HOT SPRINGS – Undefeated and state champions, the Hot Springs Savage Heat ended the 2016 season on top of Montana’s Class C 6-Man football. The 2017 season will be different, though, as head coach Jim Lawson informed MTN Sports that the program will not field a varsity team, due to a lack of players.
Lawson said the decision to forfeit the season occurred on Monday.
The Savage Heat currently have nine players on its roster, well below the whopping 15 that wore a red jersey in 2016. The program lost nine seniors to graduation, as well as quarterback Marco Degel, a foreign-exchange student who returned to Germany.
“I mean, it’s tough,” Lawson said. “We’re competitors, us coaches are, too, so we want to be able to play varsity. But I feel bad for the kids that are there now, because they obviously want to go out and compete at a high level.
“Obviously it’s always a tough call to do this. You don’t want to have to do it, but it’s in the best interest for everybody and for the team to go this route.”
This marks the first time Hot Springs will not play varsity football since 1997, three years before the team joined Plains High School as a Class B co-op in 2001.
“I gave some of (the players) a heads up beforehand that this might be a possibility, depending on how many kids come out and things like that,” Lawson said. “So some of them knew that, so I don’t think it was a real surprise to too many.”
Despite taking the varsity season off, Hot Springs is still attempting to play junior varsity games. All nine of its players are juniors or younger, and Lawson wants them to prepare the same as if the team was playing each week.

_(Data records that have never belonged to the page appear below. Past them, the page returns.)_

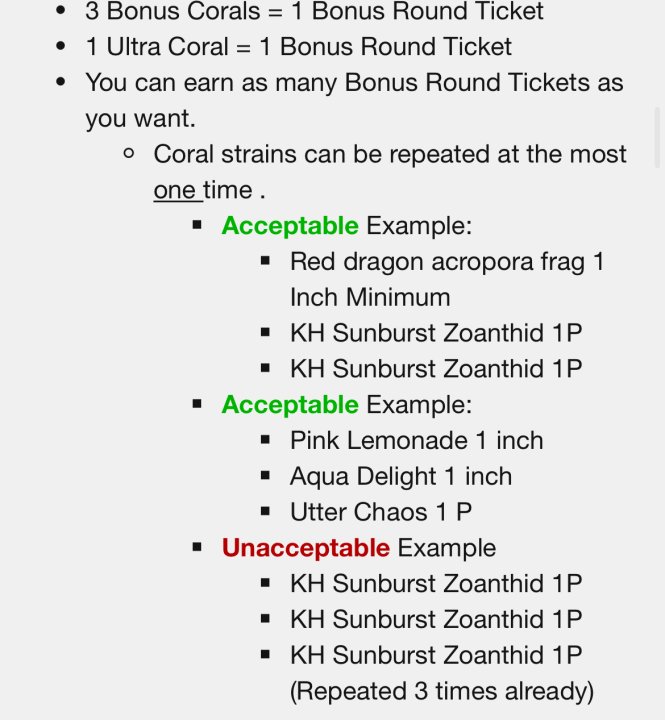Click the round bullet beside "1 Ultra Coral"

(x=63, y=47)
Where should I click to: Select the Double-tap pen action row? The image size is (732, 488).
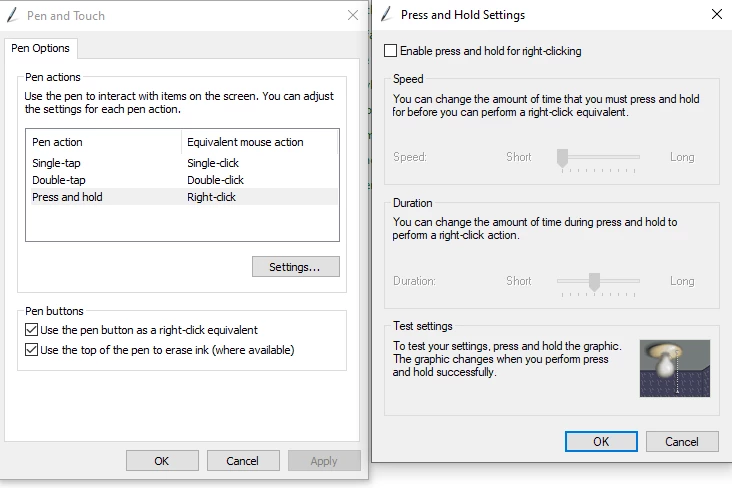tap(184, 180)

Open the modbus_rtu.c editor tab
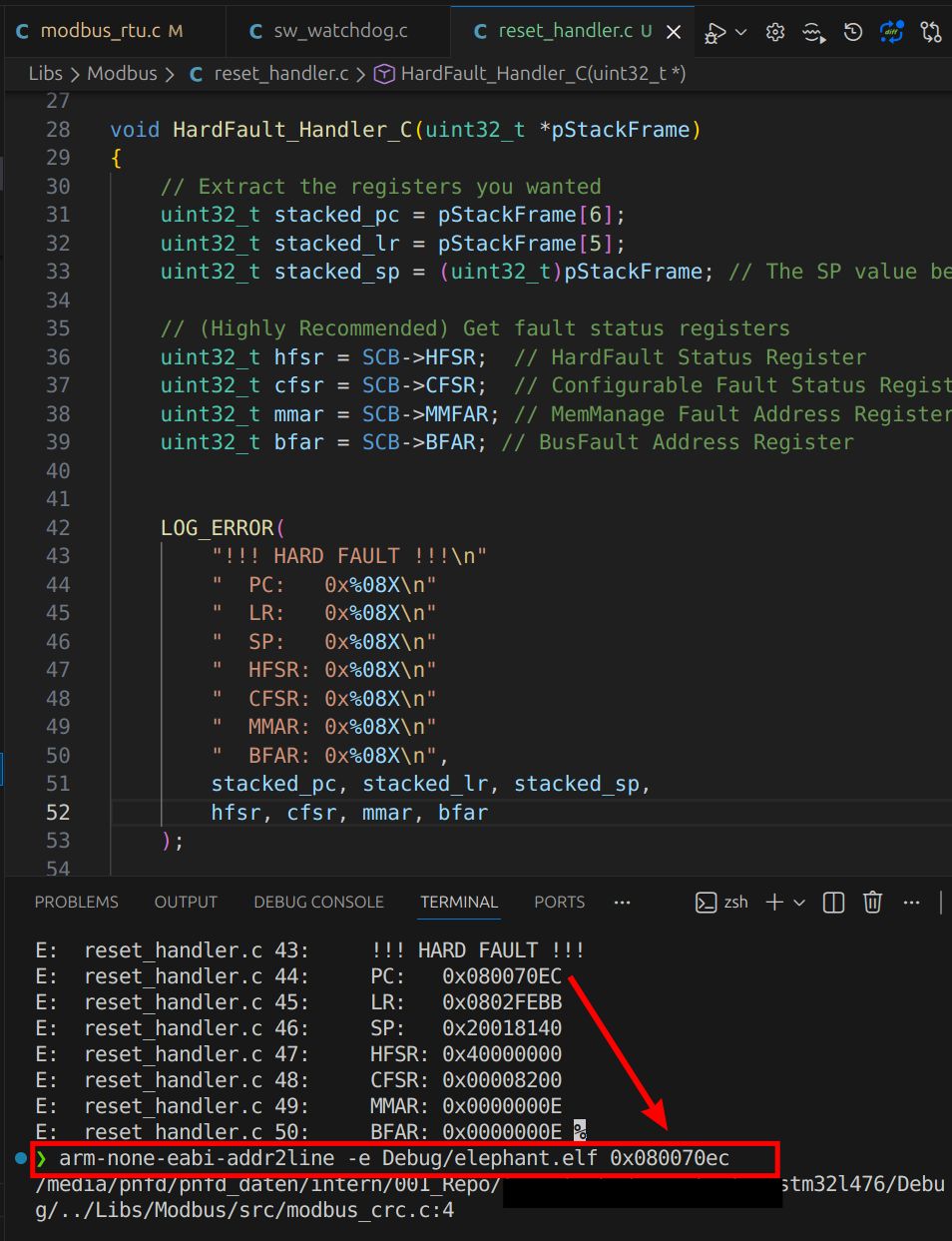tap(100, 31)
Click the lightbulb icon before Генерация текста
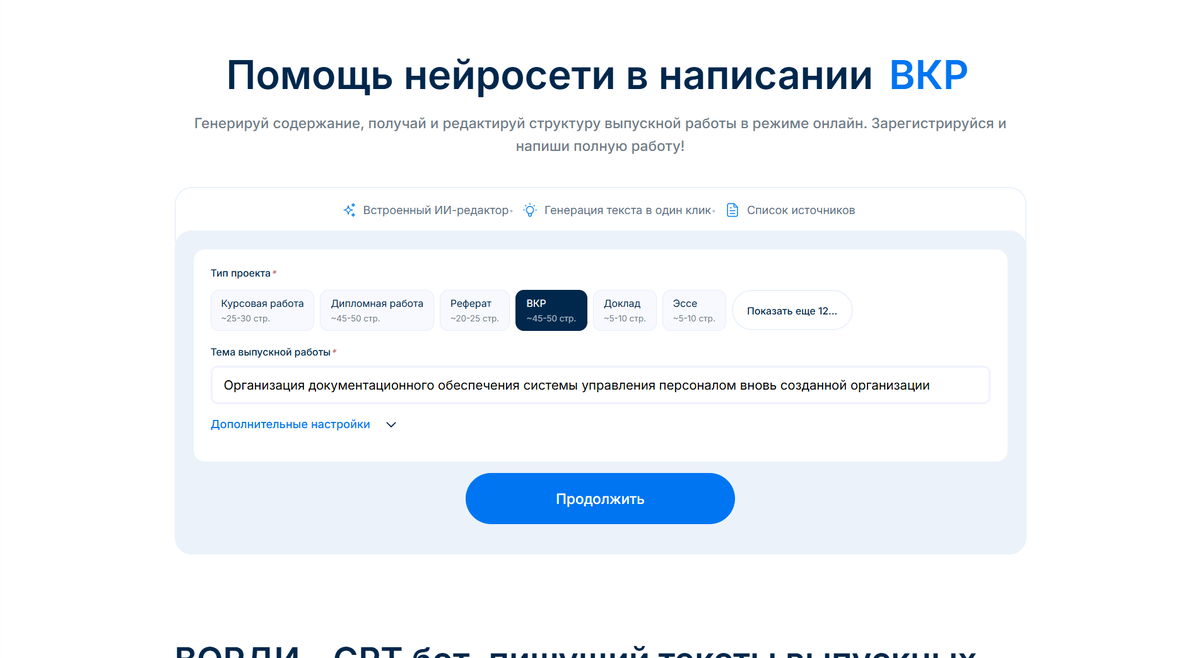This screenshot has height=658, width=1200. coord(529,210)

“We’re still going to coach (them) the same way. We still want (them) to play the same way and prepare as if it was varsity games,” Lawson said.
“I don’t think we have to have quite the same intensity, but we want them to know what it’s like to go into games and be coached and prepared to win, just like always.”
After finishing the 2016 season with a perfect 13-0 record and its second state championship in five years, Hot Springs was re-classified to Class C 8-man due to the MHSA’s adjustment of enrollment guidelines.
Lawson said the school’s decision would have remained the same regardless, due to low numbers.